Target position records:
######

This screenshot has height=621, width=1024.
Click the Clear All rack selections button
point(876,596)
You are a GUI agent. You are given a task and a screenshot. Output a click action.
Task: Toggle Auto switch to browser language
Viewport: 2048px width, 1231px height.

######

[Your goal]
Can you convert these lines into a numbered list and leave out any blank lines?

[Task response]
1. This screenshot has height=621, width=1024.
2. Click the Clear All rack selections button
3. point(876,596)
4. You are a GUI agent. You are given a task and a screenshot. Output a click action.
5. Task: Toggle Auto switch to browser language
6. Viewport: 2048px width, 1231px height.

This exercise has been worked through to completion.